*Aim of the exercise*:
Copy the records verbatim, starting with the line that contains "Viewport: 474px width, 588px" and running through the end of the records, and omit the pictures from your copy.

*Data provided*:
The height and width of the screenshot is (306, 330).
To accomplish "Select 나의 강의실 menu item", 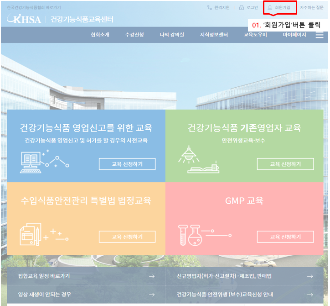I will tap(171, 35).
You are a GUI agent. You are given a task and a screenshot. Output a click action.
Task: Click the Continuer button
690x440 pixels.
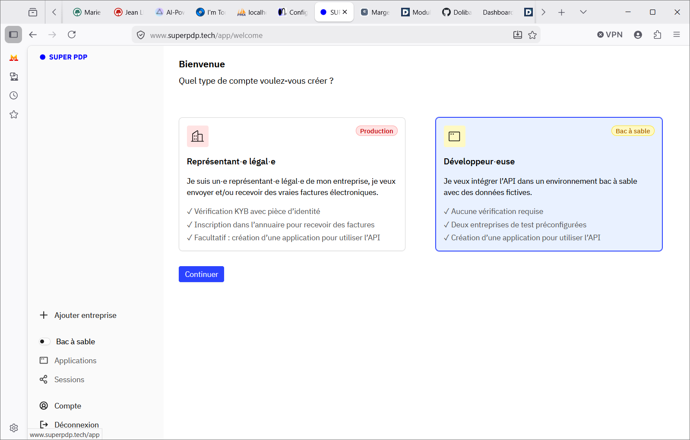201,274
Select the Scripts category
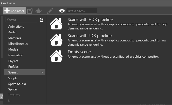 [x=13, y=78]
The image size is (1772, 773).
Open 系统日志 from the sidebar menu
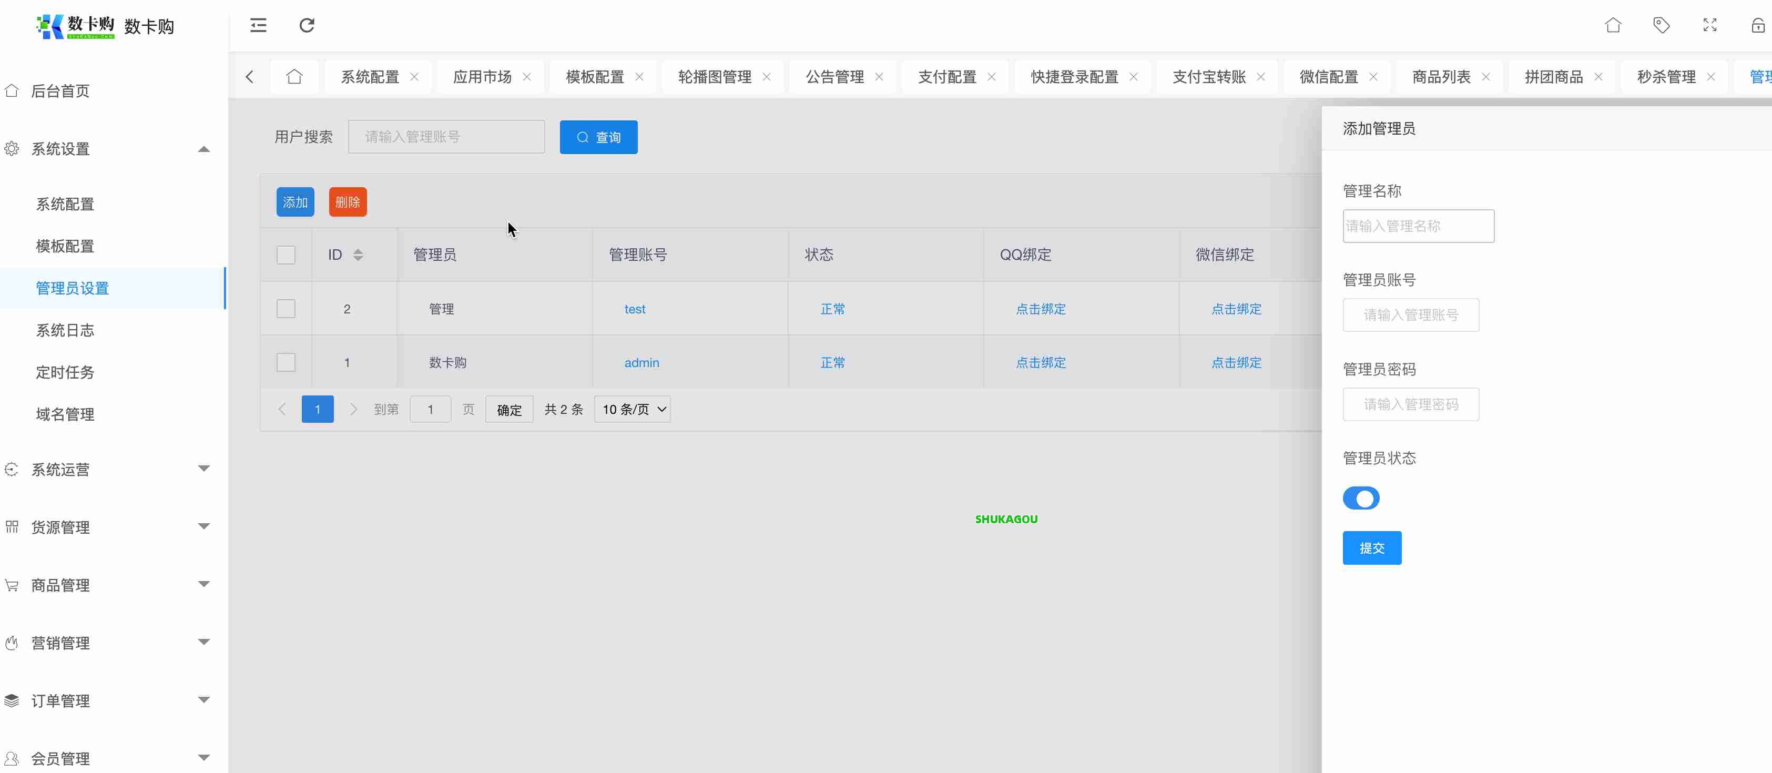(x=65, y=330)
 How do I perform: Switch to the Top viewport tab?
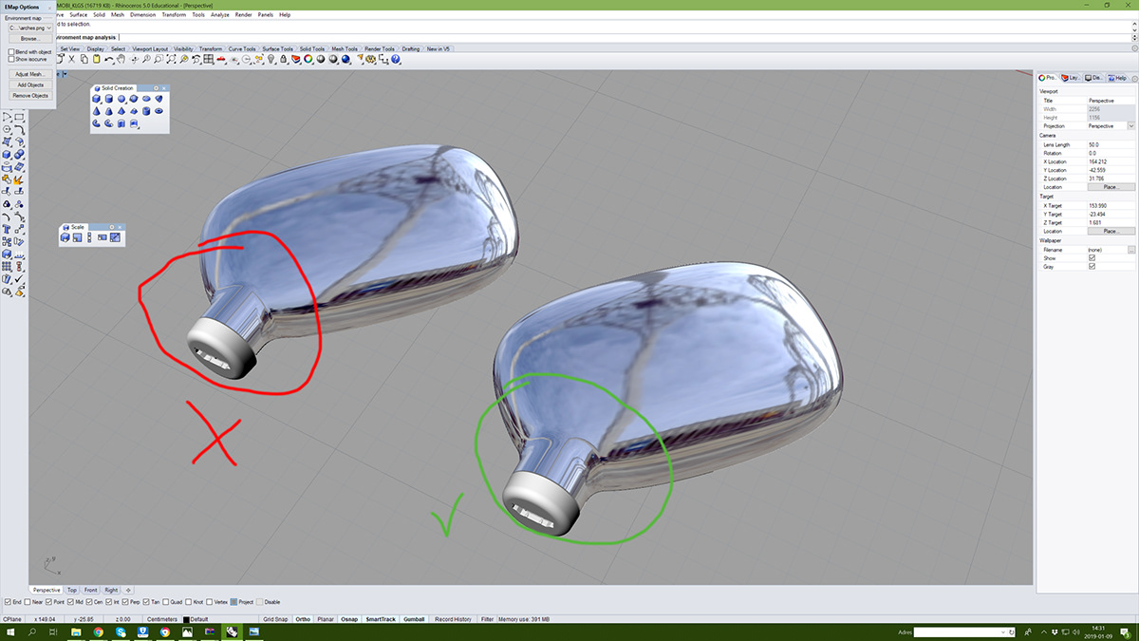(x=72, y=590)
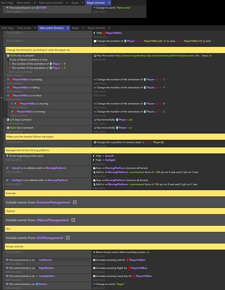Click the camera icon in Change x position action
This screenshot has width=225, height=290.
(95, 142)
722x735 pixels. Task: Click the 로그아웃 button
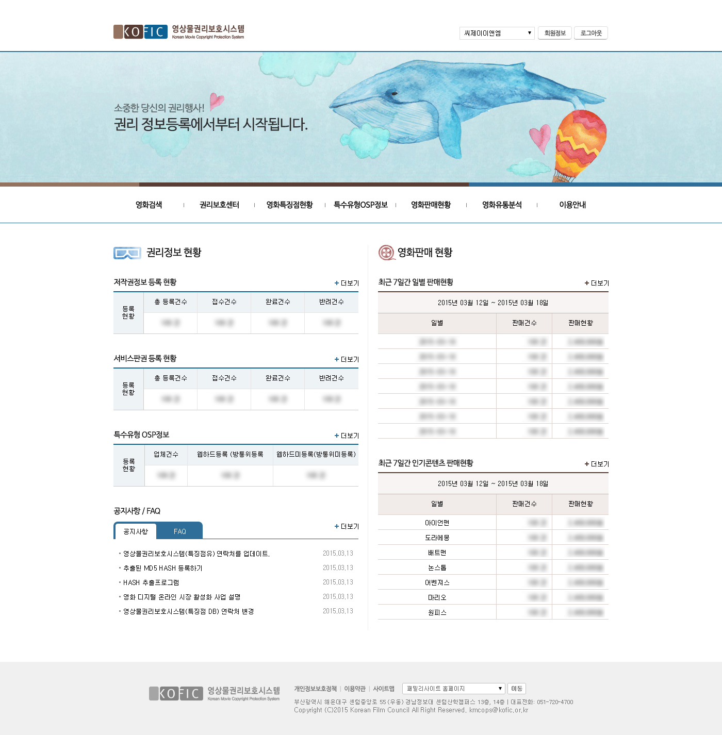coord(591,33)
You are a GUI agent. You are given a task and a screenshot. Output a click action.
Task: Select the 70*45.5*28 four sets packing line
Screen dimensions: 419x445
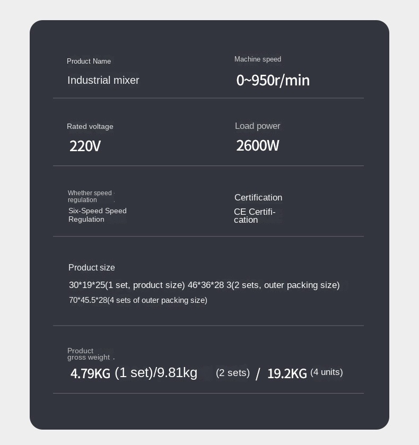pyautogui.click(x=138, y=300)

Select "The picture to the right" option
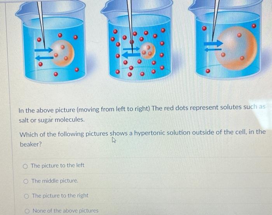click(26, 196)
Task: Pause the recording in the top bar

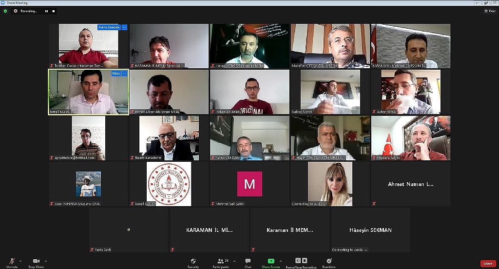Action: tap(46, 11)
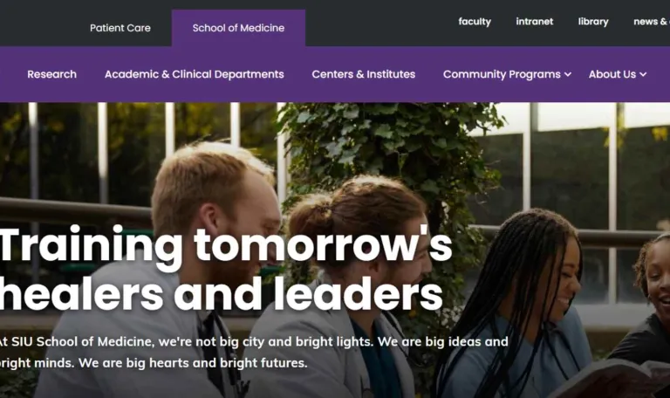This screenshot has height=398, width=670.
Task: Click the intranet link in header
Action: [534, 21]
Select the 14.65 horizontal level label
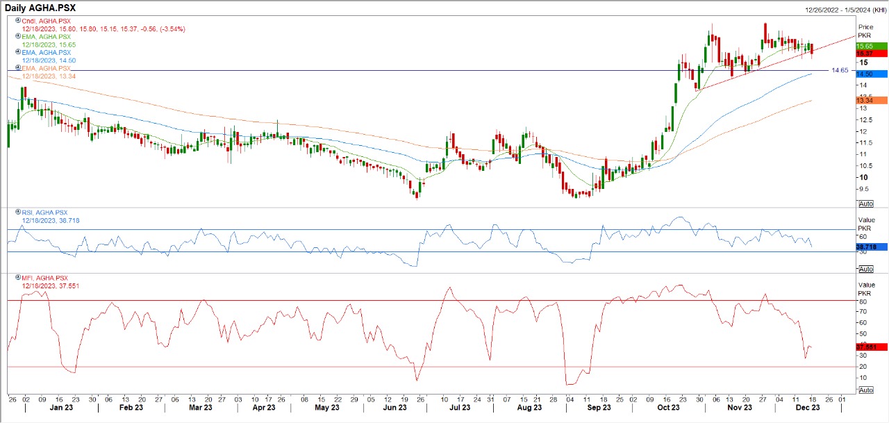The image size is (889, 423). tap(840, 70)
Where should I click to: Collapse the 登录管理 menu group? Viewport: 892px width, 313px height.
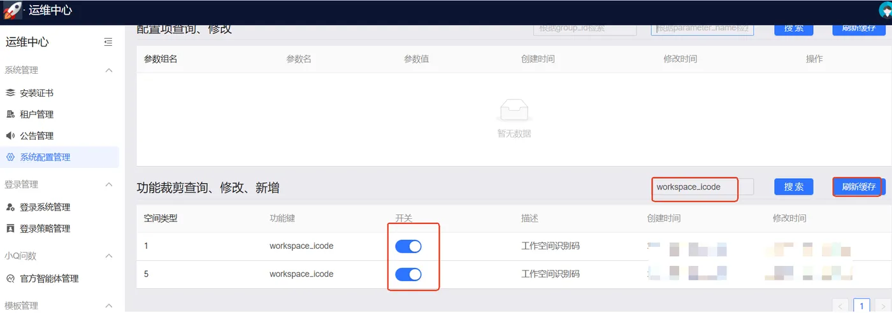tap(109, 184)
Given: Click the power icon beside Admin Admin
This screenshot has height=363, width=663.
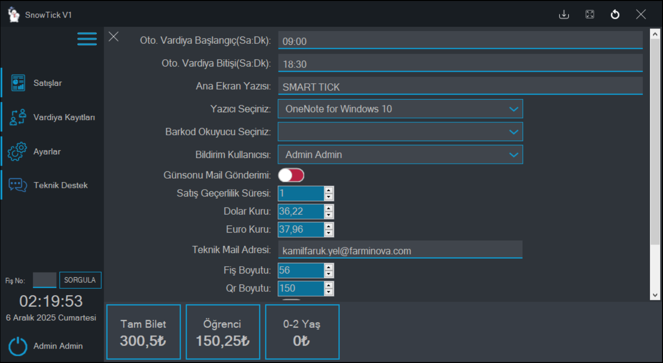Looking at the screenshot, I should point(18,346).
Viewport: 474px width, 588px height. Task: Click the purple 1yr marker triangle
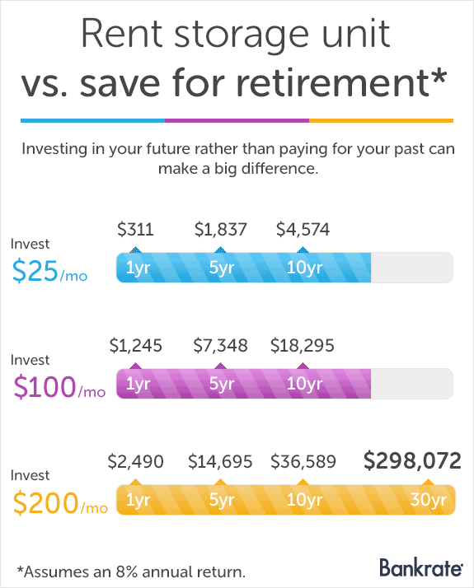136,366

*Problem solution*:
Viewport: 474px width, 588px height. Task: Click the purple 1yr marker triangle
136,366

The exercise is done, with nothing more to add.